>>>>>
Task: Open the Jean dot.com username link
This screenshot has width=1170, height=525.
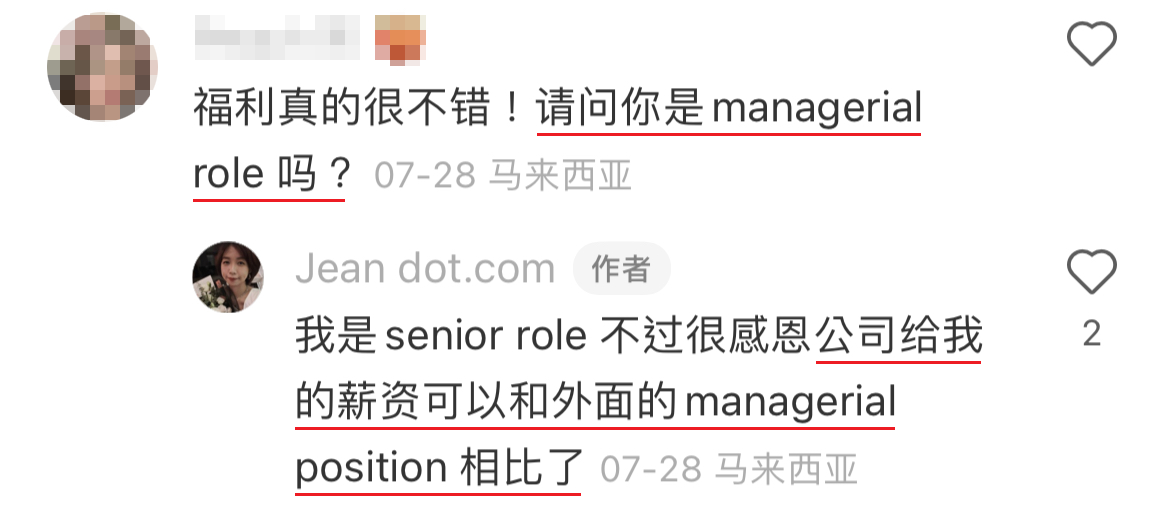Action: (425, 269)
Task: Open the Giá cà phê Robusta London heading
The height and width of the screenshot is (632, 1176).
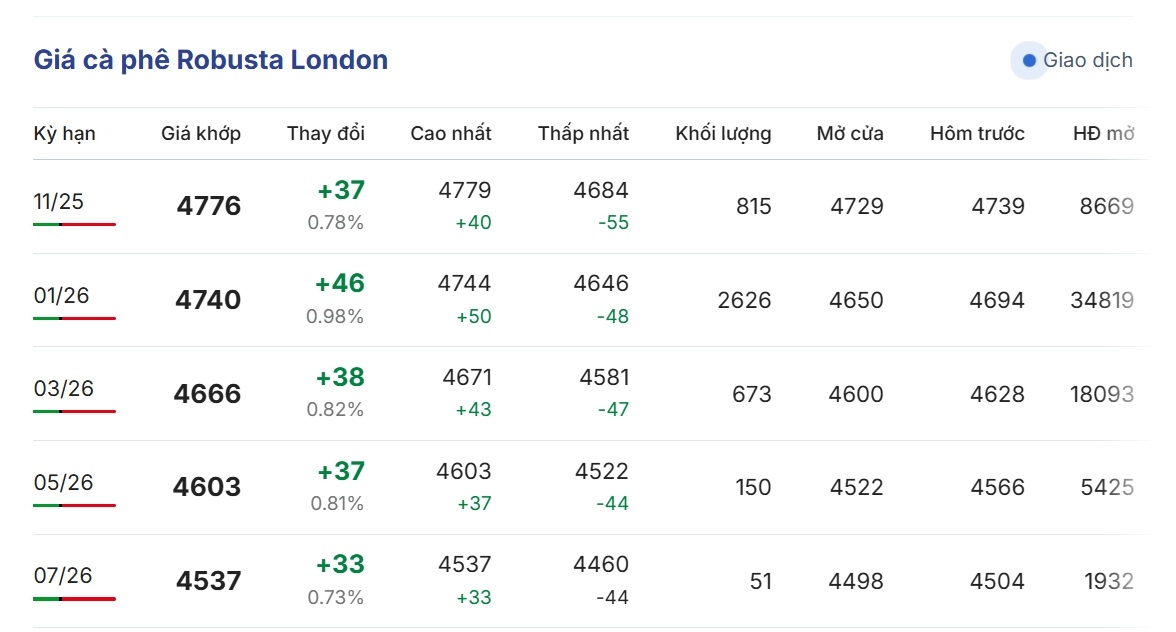Action: click(211, 60)
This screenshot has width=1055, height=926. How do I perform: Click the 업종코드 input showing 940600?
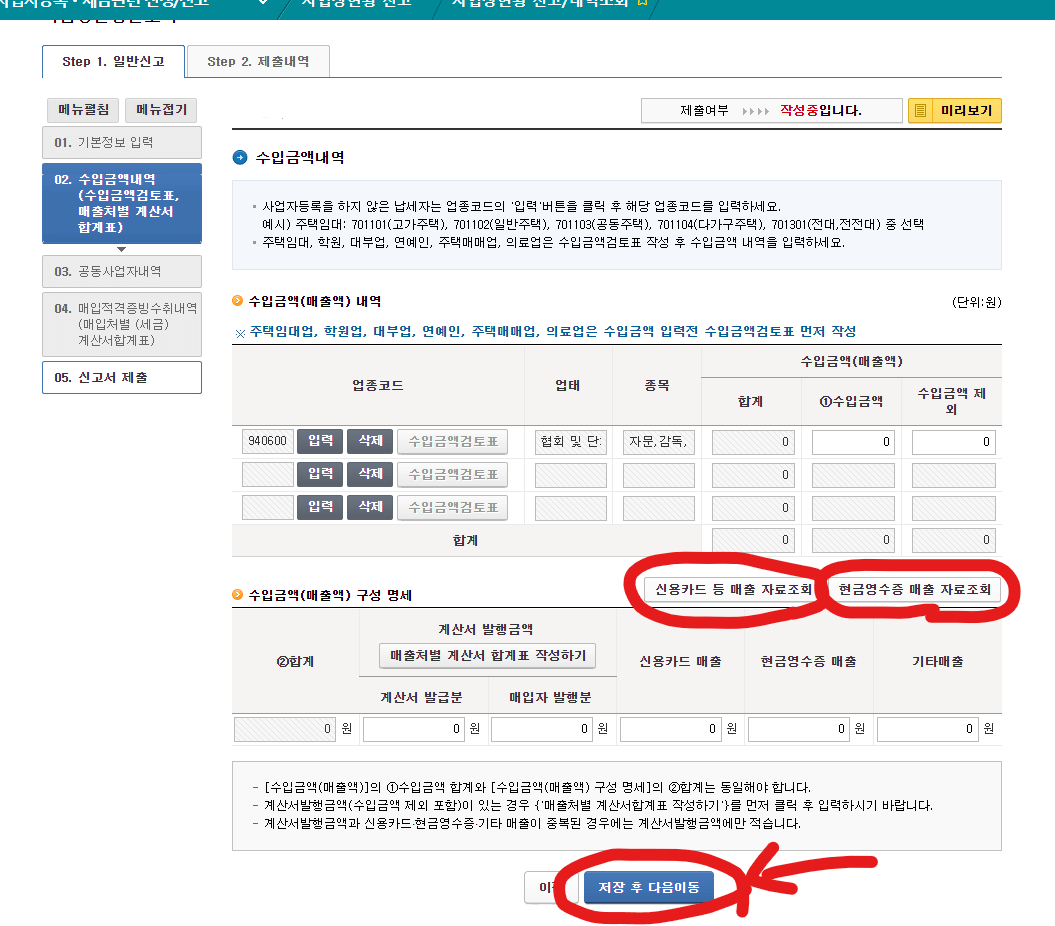coord(265,440)
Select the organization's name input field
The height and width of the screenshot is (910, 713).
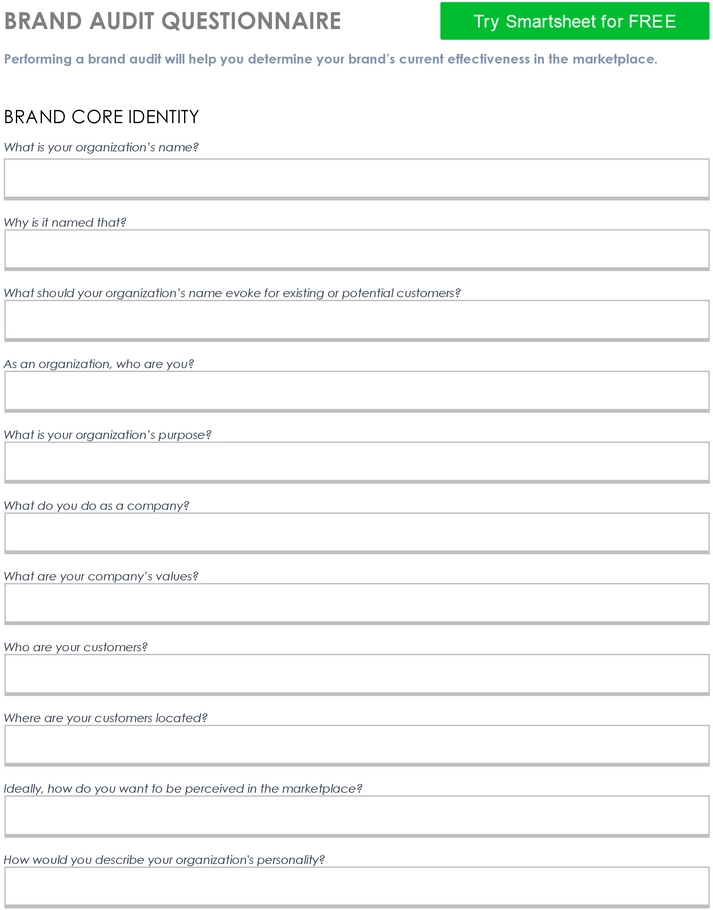coord(356,179)
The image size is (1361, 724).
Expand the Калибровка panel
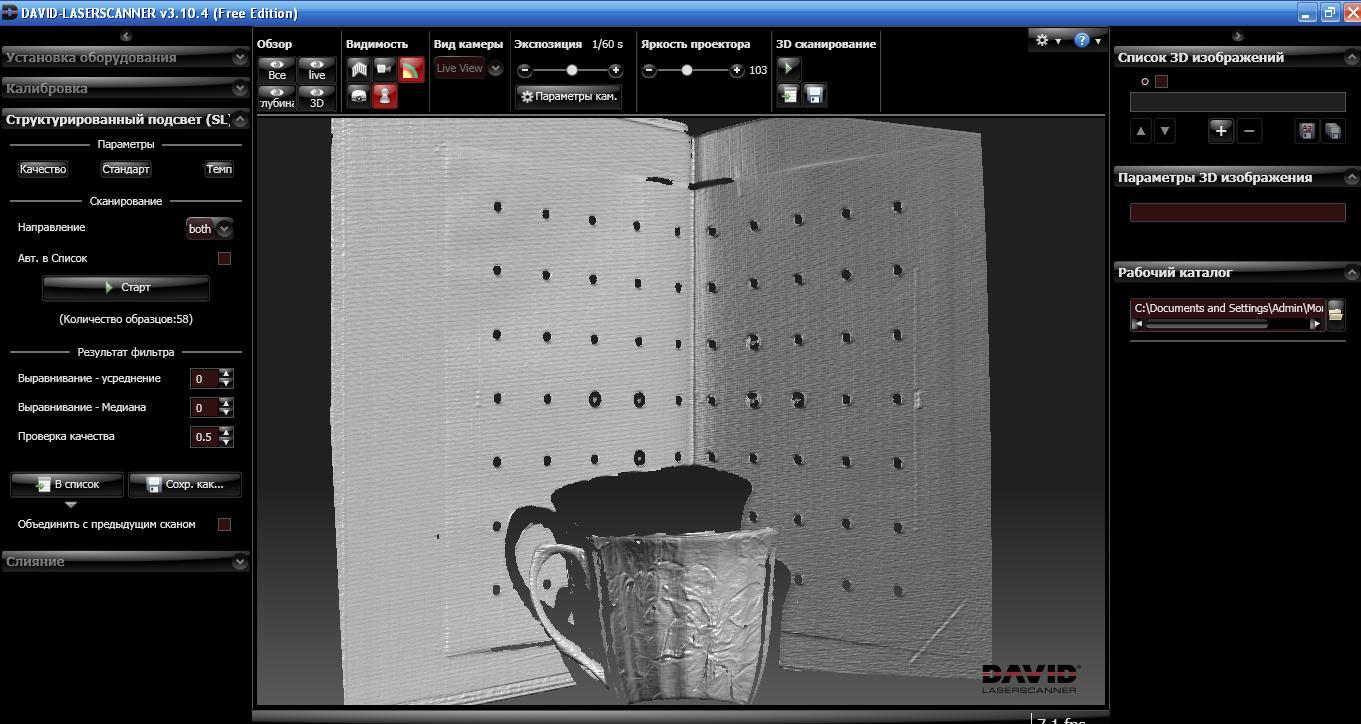tap(125, 88)
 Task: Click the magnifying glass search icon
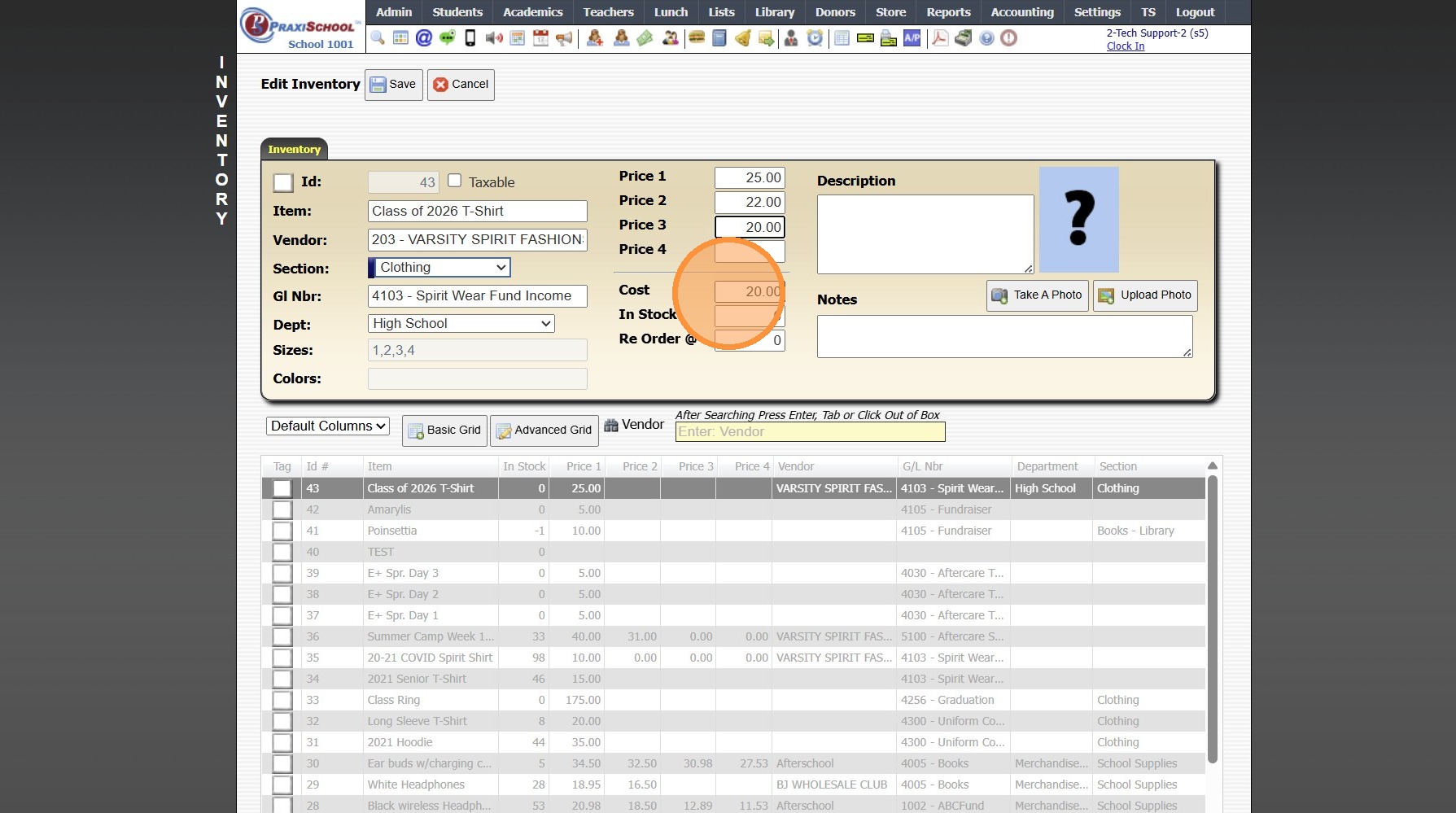coord(378,37)
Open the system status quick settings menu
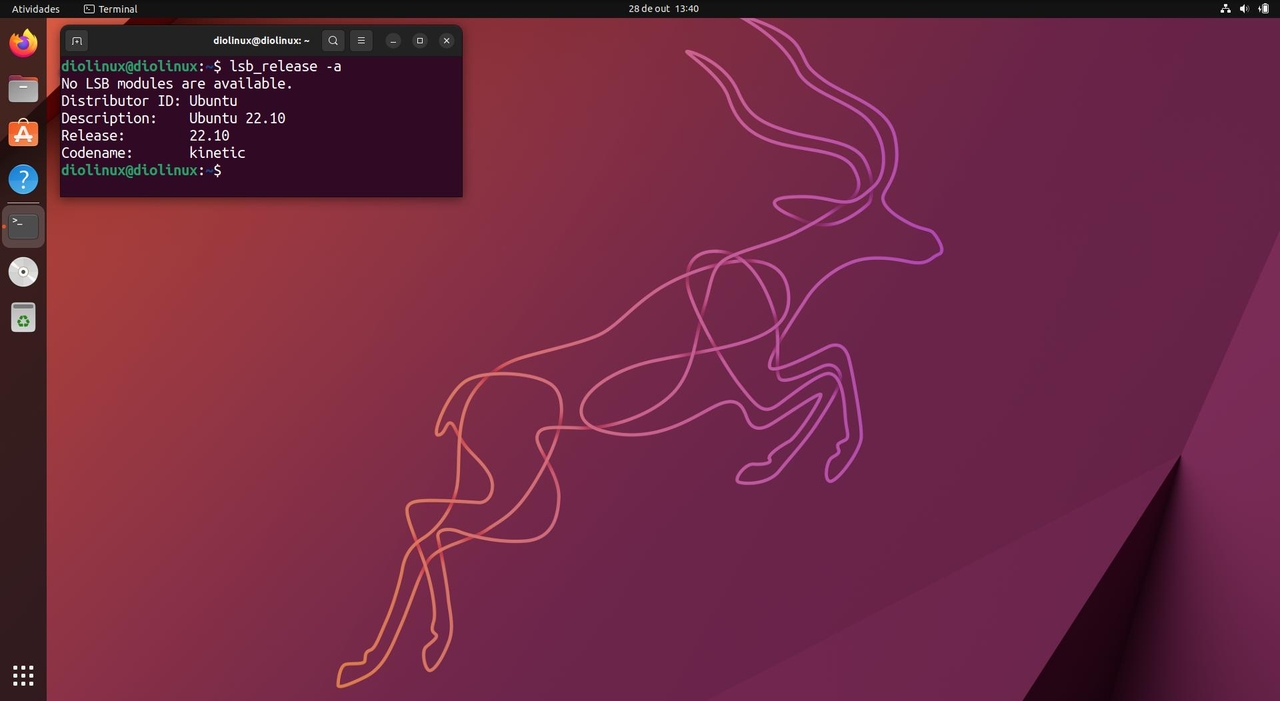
<<<<<
■ EXERCISE INSTRUCTIONS ■
Starting with the line that holds "The image size is (1361, 724).", repeat exactly every line through the end of the material above, both ends included, without the pictures.

■ THE ANSWER ■
The image size is (1361, 724).
Expand the Калибровка panel
tap(125, 88)
 Task: Click the magnifying glass search icon
coord(378,37)
Open the system status quick settings menu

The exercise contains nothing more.